1. Martin Luther King’s support for organized labor at this time was not new. A few examples will suffice: in a speech in 1961, King declared, ‘[o]ur needs are identical with labor’s needs ... [t]hat is why Negroes support labor’s demands and fight laws which curb labor’; in 1962, he supported the coalition of ‘the Negro and the forces of labor, because their fortunes are so closely intertwined’; in 1965, he stated that ‘[w]hen ... in the thirties the wave of union organization crested over our nation, it carried to secure shores not only itself but the whole society’; in 1967, that ‘[t]he Negroes pressed into [service occupations] need union protection, and the union movement needs their membership’; also in 1967, he argued that ‘[i]t is natural for Negroes to turn to the Labor movement’; and finally to the Sanitation workers on strike in Memphis in 1968, he insisted: ‘[y]ou are demanding that this city will respect the dignity of labor . whenever you are engaged in work that serves humanity and is for the building of humanity, it has dignity and it has worth’ (Harrity 2004).
2. On December 8, 1999, a Memphis jury awarded Coretta Scott King and her family $100 in damages for the conspiracy to murder her late husband (Sheppard 2006, p. 7). According to the jury, Dr. Martin Luther King Jr. was assassinated by a conspiracy that included agencies of the United States government (ibid., p. 1). As Sheppard concludes, ‘[f]rom the beginning it has been clear that the FBI was involved to one degree or another’ (ibid., p. 7).
3. Sheppard, a contemporary of both King and Malcolm X, makes a similar claim about the changing politics of the latter:
At the time of their assassinations, both Martin Luther King and Malcolm X were embarking on a course in opposition to the capitalist system. It is clear from reading and listening to their final speeches that they had both evolved to similar conclusions as to capitalism’s role in the maintenance of racism. That is why they were neutralized.
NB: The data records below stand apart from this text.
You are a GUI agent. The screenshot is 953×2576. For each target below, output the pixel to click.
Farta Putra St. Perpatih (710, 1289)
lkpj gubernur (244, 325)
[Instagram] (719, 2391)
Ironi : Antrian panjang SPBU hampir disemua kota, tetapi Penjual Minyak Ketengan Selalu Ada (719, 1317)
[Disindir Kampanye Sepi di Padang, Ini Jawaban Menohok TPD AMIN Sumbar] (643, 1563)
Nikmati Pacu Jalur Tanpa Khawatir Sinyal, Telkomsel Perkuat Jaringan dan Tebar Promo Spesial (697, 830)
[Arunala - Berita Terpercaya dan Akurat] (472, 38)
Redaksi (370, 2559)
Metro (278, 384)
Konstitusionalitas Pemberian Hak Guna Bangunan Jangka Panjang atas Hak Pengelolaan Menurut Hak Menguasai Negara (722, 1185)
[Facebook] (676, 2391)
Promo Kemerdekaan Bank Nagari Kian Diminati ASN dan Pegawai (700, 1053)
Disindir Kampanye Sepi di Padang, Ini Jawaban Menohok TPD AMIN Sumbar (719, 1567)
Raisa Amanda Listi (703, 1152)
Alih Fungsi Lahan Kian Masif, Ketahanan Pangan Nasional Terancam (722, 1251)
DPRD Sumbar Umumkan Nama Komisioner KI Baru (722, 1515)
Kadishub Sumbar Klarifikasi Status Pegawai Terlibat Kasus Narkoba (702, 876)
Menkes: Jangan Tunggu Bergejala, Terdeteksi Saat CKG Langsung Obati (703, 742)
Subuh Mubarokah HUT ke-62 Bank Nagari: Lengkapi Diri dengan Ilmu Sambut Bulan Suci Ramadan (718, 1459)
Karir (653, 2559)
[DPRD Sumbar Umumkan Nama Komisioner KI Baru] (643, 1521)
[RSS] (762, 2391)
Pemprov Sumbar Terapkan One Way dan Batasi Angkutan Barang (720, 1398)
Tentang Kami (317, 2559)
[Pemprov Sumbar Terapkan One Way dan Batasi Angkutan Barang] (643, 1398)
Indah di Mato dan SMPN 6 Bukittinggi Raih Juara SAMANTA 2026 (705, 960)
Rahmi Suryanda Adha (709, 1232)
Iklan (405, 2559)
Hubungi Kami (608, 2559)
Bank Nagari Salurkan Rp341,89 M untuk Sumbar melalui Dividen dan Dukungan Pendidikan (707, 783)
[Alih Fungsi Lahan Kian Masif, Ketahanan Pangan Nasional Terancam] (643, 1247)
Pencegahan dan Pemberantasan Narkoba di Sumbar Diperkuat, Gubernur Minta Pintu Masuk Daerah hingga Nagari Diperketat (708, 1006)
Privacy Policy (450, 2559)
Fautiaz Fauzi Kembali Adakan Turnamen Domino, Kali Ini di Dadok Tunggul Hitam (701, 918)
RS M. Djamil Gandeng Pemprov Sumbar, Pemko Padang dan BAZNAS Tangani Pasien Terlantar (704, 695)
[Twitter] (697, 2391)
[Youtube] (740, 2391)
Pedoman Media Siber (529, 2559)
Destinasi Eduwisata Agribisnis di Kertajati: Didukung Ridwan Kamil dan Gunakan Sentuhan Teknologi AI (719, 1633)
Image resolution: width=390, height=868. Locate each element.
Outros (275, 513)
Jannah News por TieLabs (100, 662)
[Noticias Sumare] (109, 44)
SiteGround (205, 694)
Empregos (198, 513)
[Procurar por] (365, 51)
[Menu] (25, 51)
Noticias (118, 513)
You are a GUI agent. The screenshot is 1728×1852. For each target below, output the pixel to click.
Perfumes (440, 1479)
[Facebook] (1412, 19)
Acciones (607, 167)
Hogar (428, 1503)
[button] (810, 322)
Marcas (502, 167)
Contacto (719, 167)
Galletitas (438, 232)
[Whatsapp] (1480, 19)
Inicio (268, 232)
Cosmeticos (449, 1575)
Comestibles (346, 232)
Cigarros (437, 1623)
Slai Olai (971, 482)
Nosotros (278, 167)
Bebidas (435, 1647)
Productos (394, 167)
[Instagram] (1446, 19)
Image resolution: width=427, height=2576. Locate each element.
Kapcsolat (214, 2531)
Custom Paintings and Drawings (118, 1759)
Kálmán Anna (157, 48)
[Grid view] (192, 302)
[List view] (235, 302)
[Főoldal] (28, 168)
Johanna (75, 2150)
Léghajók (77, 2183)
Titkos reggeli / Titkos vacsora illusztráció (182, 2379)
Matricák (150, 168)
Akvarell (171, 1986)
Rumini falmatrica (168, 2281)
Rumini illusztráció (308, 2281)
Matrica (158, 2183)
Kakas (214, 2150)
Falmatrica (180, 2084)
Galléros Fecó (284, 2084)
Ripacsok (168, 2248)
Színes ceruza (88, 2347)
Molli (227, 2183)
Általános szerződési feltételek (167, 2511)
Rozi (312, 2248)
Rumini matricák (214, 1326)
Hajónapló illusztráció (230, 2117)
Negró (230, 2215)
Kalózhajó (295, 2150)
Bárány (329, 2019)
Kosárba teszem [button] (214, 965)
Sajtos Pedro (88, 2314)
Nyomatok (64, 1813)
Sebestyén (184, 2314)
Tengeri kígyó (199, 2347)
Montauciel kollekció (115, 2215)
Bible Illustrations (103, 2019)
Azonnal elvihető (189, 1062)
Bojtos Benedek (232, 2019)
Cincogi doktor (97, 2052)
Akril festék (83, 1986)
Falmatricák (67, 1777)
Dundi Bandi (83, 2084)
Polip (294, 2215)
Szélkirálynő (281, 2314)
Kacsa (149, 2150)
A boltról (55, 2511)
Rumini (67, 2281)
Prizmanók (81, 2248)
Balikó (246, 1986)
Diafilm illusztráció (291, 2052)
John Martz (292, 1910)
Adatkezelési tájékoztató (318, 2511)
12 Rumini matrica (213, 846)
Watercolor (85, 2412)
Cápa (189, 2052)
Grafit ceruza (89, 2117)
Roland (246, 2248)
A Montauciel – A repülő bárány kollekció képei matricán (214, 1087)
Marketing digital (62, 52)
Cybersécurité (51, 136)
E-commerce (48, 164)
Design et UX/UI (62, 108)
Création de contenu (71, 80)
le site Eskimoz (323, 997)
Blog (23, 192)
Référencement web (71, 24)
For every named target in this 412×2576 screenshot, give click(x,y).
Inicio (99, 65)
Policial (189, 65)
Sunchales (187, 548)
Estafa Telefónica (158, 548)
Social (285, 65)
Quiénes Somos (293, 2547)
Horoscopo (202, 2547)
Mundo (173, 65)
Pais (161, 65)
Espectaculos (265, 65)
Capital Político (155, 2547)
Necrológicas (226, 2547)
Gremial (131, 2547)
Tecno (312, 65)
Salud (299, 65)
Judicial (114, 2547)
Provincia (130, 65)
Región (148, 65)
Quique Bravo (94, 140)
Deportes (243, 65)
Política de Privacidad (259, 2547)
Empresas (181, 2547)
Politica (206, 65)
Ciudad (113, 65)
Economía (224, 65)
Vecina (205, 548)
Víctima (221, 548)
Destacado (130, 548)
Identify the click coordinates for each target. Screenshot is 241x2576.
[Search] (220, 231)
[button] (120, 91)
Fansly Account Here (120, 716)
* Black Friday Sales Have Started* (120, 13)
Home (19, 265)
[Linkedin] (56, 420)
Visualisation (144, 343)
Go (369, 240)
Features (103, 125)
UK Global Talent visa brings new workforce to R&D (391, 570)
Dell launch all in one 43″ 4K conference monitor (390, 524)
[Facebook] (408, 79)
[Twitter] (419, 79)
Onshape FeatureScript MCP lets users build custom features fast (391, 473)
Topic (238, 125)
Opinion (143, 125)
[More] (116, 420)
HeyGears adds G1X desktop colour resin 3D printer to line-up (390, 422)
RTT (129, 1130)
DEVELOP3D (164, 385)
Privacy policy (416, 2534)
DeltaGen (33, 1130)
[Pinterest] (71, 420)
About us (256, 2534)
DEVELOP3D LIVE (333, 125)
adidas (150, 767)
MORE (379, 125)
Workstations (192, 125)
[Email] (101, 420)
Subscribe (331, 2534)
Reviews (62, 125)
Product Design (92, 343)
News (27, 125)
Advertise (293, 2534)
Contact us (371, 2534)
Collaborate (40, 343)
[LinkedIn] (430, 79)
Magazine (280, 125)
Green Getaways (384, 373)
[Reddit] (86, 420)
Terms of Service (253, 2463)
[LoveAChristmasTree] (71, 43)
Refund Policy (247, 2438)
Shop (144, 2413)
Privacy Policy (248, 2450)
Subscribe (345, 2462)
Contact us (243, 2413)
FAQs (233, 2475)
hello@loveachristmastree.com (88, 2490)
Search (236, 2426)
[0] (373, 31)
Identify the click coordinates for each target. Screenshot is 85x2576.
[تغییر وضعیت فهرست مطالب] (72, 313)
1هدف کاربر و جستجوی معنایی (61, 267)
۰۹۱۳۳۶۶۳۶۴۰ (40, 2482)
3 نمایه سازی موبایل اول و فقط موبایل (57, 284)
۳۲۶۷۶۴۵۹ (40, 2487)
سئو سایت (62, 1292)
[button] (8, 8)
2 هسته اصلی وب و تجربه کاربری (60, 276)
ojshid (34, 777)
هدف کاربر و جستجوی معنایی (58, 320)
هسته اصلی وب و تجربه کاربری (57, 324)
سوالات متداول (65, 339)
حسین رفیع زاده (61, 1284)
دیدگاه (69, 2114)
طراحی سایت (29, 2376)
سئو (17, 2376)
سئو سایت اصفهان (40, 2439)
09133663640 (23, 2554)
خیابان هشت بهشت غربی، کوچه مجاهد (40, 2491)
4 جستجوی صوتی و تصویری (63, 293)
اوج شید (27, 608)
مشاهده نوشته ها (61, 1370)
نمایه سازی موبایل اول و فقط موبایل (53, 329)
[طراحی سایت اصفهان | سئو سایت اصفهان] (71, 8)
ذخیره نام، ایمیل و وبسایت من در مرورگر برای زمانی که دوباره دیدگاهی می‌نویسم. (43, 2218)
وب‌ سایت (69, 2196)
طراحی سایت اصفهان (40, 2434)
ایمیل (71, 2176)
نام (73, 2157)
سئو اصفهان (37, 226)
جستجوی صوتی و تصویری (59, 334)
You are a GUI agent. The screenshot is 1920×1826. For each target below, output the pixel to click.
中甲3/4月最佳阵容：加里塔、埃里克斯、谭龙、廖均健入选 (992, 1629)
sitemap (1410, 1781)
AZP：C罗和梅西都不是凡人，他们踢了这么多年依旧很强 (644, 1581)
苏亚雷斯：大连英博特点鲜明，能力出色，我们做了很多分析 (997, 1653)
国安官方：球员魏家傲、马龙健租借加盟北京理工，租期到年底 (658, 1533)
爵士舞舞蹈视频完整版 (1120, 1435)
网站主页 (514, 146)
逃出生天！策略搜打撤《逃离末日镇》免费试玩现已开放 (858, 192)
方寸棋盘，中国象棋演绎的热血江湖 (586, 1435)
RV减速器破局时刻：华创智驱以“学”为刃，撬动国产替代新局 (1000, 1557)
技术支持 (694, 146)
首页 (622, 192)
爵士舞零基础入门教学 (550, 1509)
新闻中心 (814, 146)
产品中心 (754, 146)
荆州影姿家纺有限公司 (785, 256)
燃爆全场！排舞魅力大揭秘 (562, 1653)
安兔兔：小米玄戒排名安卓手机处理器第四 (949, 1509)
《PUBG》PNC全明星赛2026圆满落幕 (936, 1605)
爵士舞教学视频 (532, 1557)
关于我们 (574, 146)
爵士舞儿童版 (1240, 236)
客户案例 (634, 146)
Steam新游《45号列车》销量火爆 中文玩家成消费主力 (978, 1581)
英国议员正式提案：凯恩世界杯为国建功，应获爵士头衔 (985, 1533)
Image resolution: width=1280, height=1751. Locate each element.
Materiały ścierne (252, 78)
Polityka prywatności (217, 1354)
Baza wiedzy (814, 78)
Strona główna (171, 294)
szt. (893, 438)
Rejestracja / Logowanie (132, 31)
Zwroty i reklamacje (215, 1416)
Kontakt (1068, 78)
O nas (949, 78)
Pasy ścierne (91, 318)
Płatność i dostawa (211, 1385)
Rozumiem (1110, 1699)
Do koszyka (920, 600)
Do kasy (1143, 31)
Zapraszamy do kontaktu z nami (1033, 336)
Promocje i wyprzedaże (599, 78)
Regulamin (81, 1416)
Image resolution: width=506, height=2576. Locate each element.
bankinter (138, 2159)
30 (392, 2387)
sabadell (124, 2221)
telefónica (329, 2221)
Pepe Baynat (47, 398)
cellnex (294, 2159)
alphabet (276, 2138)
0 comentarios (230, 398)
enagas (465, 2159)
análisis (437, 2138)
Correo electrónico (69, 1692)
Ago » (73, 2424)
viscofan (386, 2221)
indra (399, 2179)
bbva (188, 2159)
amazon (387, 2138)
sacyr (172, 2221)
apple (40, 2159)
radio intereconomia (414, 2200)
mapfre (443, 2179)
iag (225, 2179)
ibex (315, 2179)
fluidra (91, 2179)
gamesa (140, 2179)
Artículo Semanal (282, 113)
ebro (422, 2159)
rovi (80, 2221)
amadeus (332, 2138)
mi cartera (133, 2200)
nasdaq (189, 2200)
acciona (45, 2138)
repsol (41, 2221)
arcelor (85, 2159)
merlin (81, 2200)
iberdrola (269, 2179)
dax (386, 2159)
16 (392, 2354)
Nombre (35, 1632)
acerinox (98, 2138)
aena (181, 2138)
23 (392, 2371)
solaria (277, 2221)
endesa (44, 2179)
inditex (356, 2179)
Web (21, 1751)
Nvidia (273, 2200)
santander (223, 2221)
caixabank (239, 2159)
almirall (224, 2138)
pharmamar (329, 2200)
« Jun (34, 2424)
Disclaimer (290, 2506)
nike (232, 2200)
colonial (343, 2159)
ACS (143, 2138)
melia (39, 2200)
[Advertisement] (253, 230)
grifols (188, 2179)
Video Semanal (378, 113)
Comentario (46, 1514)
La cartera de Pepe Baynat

Sheppard, who was present at Malcolm X’s assassination, argues that there is ‘irrefutable proof that the government had the motive to assassinate Malcolm X and the ability, through its ... spy operations, to orchestrate his assassination. It is now time to open up all the files of the CIA and the FBI, as well as the thousands of pages of files of the New York City Police Department, so that the truth about the assassination of Malcolm X can be exposed’ (Sheppard 2006).